I, too, am unfamiliar with the context (and text), but I'll give it a go :

"A man should overcome himself ("be strong as a lion") to wake up in the morning for God's worship, as it is him (God), the bringer of dawn"


----------



## david mb

TrampGuy said:


> I, too, am unfamiliar with the context (and text), but I'll give it a go :<BR><BR>"A man should overcome himself ("be strong as a lion") to wake up in the morning for God's worship, as it is him (God), the bringer of dawn"



THANKS FOR YOUR HELP.

 David


----------



## origumi

You could try online English translation of the whole book, like here: http://www.shulchanarach.com


----------



## arielipi

יתגבר כארי לעמוד בבוקר לעבודת בוראו,שיהא הוא מעורר השחר
as opposed to all the others, i am familiar with it, 
[one] should struggle as a lion at morning [to] wake [up //or awaken]  [for to] work [his] creator[/maker] , so that he[the man] will be awaker of the morning


----------



## david mb

origumi said:


> You could try online English translation of the whole book, like here: http://www.shulchanarach.com



thanks for the information. I'll try it.

 David


----------



## OsehAlyah

Is שיהא spelled correctly in the above sentence?


----------



## origumi

OsehAlyah said:


> Is שיהא spelled correctly in the above sentence?

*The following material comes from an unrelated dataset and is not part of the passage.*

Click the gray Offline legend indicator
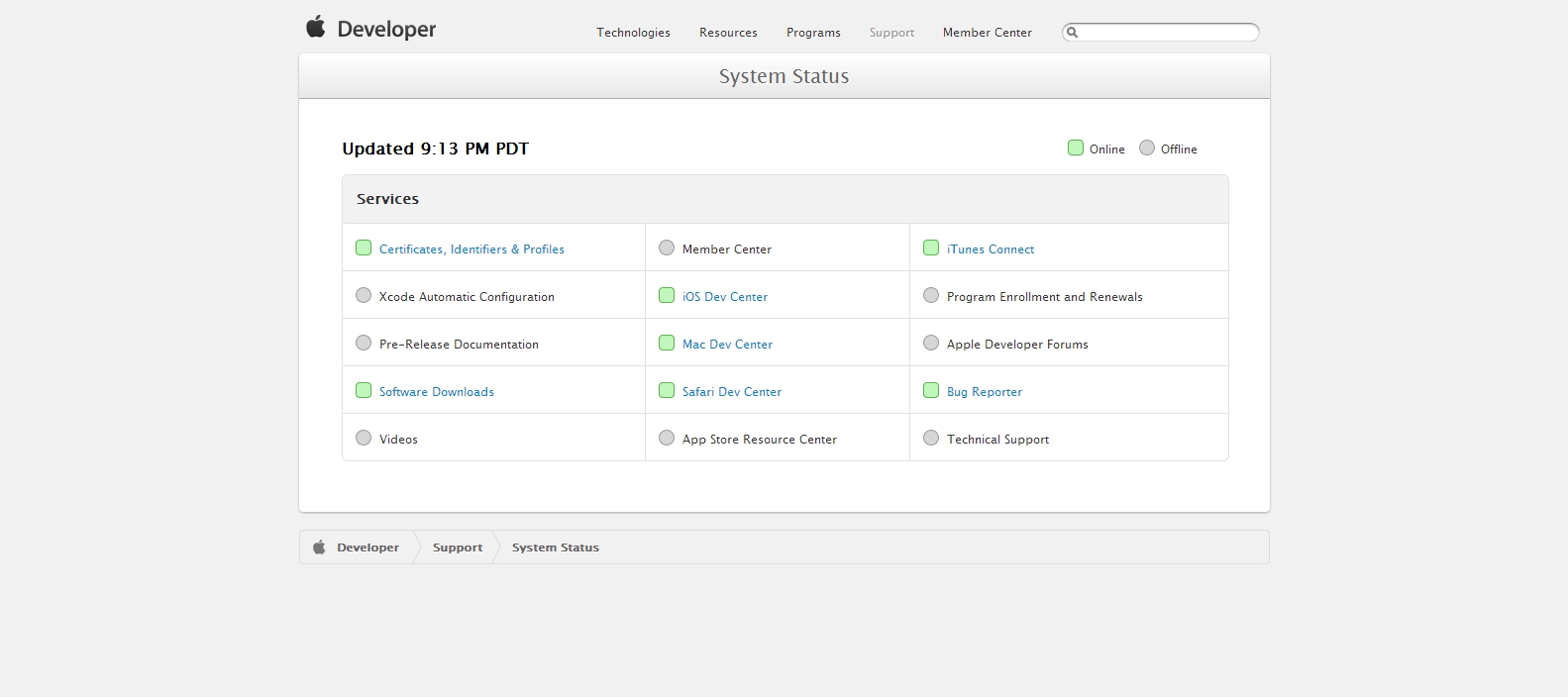This screenshot has height=697, width=1568. (x=1147, y=149)
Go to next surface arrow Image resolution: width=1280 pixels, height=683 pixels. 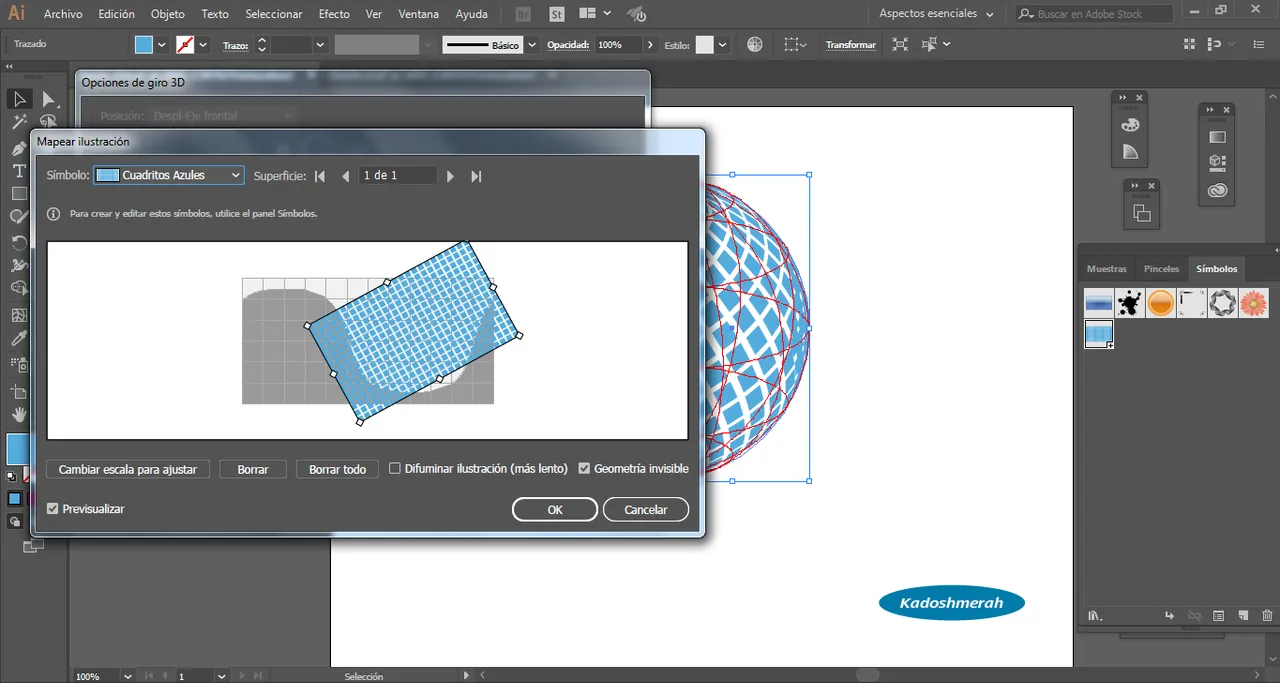(x=450, y=176)
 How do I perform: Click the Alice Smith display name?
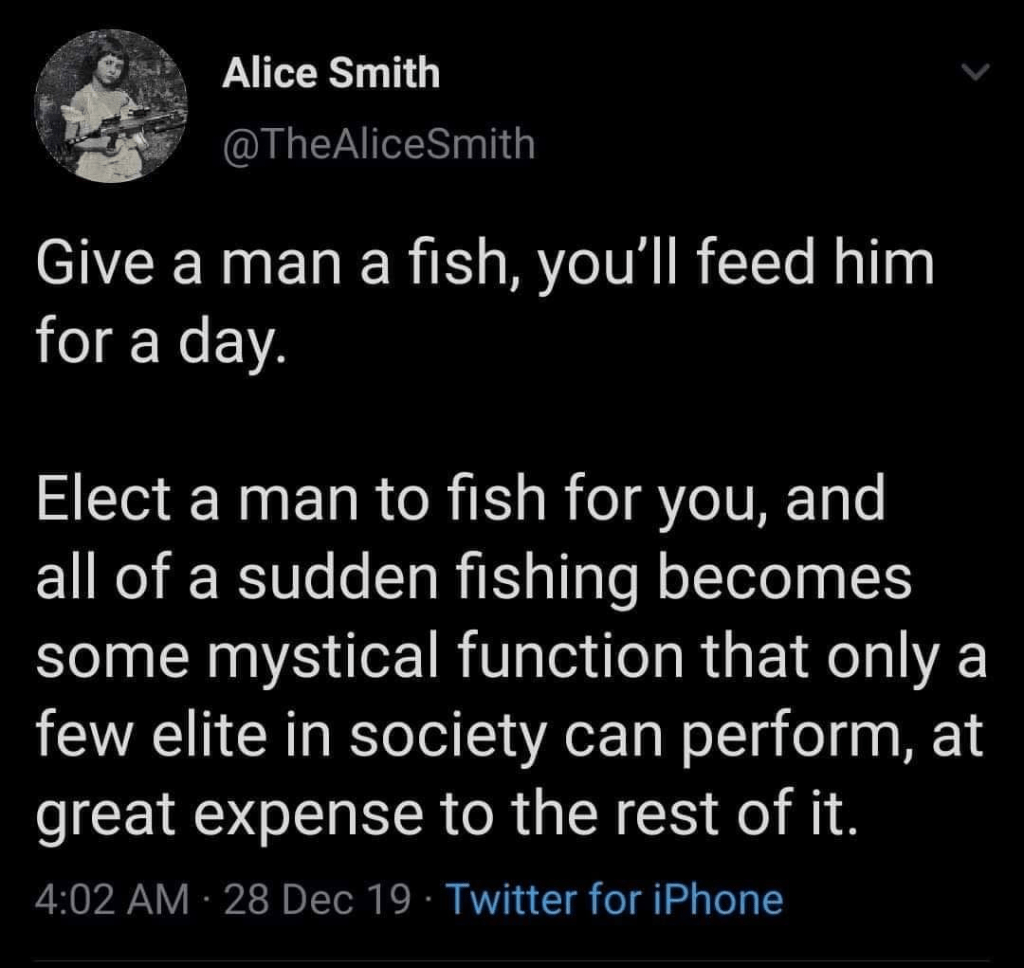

 יְהֵא                          is the Aramaic form of Hebrew יִהְיֶה. It's common in ספרות הלכתית and consequently in other texts.


----------



## OsehAlyah

Thanks Ori.


----------



## JaiHare

arielipi said:


> יתגבר כארי לעמוד בבוקר לעבודת בוראו,שיהא הוא מעורר השחר
> as opposed to all the others, i am familiar with it,
> [one] should struggle as a lion at morning [to] wake [up //or awaken]  [for to] work [his] creator[/maker] , so that he[the man] will be awaker of the morning



The context agrees with arielipi, by the way. The one that is seen as awaking the dawn is the one who is rising early to do his religious duty. This is a standard teaching in Judaism - that a person who gets up quickly before the sunrise to get ready for his prayers is as one who wakes the day - rather than the day waking him.


----------



## david mb

thank you.

 david


----------